**Written request**
Edit the part that opens with the line containing "Toggle the preview" and closes with the last of the lines below. Swap "Tools" for "View" and leave everything else as it is.

Stored items
^^^^

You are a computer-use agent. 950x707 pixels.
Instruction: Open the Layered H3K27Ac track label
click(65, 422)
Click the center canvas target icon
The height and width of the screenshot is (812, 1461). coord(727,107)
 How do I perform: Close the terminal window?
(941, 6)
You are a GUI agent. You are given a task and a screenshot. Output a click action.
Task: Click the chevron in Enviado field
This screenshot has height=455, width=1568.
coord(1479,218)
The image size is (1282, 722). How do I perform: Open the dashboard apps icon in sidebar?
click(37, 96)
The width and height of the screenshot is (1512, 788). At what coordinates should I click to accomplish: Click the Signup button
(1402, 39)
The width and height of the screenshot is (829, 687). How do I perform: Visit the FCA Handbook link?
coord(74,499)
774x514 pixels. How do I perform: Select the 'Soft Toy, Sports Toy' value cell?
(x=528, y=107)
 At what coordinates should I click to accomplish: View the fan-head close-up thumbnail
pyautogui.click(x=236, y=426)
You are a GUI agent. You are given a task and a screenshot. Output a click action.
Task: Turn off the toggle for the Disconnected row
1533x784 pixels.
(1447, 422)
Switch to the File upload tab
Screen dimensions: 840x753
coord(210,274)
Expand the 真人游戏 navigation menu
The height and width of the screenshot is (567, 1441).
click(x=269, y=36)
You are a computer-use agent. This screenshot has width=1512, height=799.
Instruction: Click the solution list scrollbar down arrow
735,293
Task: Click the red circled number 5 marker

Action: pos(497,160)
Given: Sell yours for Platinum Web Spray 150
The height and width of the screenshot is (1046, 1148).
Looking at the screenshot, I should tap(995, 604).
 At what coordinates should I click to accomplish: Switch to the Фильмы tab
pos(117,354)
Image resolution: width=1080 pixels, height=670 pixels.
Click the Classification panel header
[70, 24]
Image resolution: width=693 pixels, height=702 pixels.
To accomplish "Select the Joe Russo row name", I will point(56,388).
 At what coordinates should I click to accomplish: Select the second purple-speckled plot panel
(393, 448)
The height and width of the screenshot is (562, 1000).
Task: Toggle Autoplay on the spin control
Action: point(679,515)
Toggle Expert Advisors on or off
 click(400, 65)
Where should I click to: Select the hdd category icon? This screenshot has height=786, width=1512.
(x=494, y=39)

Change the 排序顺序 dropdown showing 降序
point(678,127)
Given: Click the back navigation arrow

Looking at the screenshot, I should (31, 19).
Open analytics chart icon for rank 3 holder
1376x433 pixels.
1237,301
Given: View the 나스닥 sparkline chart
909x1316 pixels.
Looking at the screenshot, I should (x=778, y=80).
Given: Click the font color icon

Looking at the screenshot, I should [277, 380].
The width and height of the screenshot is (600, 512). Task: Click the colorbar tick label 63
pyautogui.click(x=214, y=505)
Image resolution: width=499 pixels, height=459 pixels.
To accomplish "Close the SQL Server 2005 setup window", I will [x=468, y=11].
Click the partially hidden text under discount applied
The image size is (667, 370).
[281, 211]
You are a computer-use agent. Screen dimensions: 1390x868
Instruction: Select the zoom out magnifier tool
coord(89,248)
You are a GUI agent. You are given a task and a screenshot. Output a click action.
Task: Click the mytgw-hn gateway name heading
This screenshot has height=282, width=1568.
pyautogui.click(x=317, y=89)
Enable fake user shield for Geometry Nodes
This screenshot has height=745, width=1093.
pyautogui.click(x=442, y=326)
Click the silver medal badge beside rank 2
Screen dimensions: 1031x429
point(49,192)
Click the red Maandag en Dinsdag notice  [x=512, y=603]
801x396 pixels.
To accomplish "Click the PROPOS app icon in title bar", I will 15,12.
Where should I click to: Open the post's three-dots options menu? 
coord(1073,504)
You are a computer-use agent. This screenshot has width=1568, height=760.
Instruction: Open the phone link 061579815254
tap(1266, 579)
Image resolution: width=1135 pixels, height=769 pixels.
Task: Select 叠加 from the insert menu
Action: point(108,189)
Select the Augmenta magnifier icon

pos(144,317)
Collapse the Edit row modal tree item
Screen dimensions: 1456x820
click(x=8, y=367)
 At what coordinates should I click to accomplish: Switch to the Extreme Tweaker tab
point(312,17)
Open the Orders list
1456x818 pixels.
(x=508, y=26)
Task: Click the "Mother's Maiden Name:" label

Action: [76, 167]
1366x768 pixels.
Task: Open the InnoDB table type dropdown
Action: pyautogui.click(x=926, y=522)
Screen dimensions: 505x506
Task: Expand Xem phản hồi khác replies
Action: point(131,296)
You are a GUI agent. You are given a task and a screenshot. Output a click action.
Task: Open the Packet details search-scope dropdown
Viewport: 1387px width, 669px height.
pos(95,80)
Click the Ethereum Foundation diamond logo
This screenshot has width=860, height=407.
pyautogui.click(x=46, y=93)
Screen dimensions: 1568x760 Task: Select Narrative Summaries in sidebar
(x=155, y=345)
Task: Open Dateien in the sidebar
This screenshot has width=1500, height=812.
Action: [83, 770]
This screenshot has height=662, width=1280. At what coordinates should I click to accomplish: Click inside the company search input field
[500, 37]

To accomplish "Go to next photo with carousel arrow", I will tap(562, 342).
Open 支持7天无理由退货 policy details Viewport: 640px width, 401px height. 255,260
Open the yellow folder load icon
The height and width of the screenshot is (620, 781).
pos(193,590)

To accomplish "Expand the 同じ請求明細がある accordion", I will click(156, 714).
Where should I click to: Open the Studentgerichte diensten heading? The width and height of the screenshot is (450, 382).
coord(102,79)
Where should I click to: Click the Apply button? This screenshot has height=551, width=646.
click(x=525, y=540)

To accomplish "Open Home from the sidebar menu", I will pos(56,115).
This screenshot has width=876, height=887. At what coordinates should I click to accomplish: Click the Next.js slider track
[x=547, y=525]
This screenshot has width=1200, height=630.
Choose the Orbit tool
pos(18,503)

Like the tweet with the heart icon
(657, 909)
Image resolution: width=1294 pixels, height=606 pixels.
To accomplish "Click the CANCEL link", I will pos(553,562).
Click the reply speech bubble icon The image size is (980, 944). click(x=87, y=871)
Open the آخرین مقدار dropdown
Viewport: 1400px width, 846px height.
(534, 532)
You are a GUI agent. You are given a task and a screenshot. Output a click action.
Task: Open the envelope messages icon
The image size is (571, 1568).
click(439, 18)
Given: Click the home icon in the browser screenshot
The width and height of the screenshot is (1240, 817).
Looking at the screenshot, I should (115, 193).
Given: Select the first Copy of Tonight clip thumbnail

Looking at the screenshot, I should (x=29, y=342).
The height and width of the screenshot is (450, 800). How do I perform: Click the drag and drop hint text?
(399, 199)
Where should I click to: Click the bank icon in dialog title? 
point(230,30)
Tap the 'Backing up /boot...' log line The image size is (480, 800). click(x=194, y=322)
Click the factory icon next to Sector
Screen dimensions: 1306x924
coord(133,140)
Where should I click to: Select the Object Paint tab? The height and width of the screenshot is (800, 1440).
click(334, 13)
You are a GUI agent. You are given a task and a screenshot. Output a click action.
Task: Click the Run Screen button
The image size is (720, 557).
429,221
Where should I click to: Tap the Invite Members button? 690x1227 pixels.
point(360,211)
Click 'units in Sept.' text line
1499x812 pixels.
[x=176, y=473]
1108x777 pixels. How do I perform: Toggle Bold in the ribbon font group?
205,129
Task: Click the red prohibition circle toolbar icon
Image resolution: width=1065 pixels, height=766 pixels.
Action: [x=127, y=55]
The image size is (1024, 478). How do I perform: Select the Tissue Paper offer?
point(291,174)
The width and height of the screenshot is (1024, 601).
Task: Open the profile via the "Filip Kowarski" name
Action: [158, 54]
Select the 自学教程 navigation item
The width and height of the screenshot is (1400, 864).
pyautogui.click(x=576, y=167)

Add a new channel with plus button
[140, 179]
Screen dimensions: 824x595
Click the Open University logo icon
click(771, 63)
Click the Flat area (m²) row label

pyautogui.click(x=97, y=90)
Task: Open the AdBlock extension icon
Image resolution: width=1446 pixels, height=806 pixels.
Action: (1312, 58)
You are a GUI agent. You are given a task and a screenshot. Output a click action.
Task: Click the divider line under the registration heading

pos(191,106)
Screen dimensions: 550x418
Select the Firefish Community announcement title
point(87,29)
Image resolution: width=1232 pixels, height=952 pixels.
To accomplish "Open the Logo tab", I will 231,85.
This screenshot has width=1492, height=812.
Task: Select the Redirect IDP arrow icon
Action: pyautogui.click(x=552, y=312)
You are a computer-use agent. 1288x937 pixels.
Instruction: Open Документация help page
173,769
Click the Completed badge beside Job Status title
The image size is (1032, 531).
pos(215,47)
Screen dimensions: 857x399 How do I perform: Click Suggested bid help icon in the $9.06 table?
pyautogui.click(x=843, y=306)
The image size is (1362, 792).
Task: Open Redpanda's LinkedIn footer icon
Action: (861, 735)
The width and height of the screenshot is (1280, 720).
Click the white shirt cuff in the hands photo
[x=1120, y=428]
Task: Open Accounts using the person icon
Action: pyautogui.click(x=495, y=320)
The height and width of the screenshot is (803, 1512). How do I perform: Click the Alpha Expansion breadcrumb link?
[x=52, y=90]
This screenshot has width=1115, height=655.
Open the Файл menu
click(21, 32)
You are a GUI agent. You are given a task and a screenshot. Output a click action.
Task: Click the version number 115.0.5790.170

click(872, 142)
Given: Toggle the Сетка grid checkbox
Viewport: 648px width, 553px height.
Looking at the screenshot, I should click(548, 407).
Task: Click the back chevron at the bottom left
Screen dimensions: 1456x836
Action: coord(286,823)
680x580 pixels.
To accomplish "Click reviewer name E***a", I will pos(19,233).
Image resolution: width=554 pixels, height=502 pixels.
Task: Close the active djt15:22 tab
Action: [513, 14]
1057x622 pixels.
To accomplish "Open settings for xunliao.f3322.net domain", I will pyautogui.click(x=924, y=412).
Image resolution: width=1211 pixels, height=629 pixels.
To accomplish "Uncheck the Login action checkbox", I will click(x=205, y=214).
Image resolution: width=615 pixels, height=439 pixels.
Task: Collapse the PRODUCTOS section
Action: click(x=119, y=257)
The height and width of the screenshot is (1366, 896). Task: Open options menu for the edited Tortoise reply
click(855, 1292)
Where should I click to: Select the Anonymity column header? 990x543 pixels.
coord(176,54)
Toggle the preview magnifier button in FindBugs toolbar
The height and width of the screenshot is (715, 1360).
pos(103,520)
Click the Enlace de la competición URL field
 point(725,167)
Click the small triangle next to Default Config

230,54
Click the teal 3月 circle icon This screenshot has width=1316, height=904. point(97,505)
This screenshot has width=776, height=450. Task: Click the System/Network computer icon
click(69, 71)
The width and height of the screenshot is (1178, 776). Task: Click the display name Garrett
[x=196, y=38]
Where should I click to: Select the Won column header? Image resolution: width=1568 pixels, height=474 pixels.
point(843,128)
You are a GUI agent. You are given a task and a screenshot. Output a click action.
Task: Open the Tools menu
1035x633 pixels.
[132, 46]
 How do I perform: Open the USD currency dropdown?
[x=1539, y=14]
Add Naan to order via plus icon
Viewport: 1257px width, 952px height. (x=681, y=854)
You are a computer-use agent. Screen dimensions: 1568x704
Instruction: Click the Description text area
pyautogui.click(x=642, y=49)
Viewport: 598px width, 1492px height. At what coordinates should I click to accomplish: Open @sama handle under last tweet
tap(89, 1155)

^^^^

**Answer for this exercise**
Toggle the preview magnifier button in FindBugs toolbar
The height and width of the screenshot is (715, 1360).
pos(103,520)
Click the Enlace de la competición URL field
 point(725,167)
Click the small triangle next to Default Config

230,54
Click the teal 3月 circle icon This screenshot has width=1316, height=904. point(97,505)
This screenshot has width=776, height=450. Task: Click the System/Network computer icon
click(69, 71)
The width and height of the screenshot is (1178, 776). Task: Click the display name Garrett
[x=196, y=38]
Where should I click to: Select the Won column header? Image resolution: width=1568 pixels, height=474 pixels.
point(843,128)
You are a GUI agent. You are given a task and a screenshot. Output a click action.
Task: Open the View menu
1035x633 pixels.
[132, 46]
 How do I perform: Open the USD currency dropdown?
[x=1539, y=14]
Add Naan to order via plus icon
Viewport: 1257px width, 952px height. (x=681, y=854)
You are a computer-use agent. Screen dimensions: 1568x704
Instruction: Click the Description text area
pyautogui.click(x=642, y=49)
Viewport: 598px width, 1492px height. At what coordinates should I click to accomplish: Open @sama handle under last tweet
tap(89, 1155)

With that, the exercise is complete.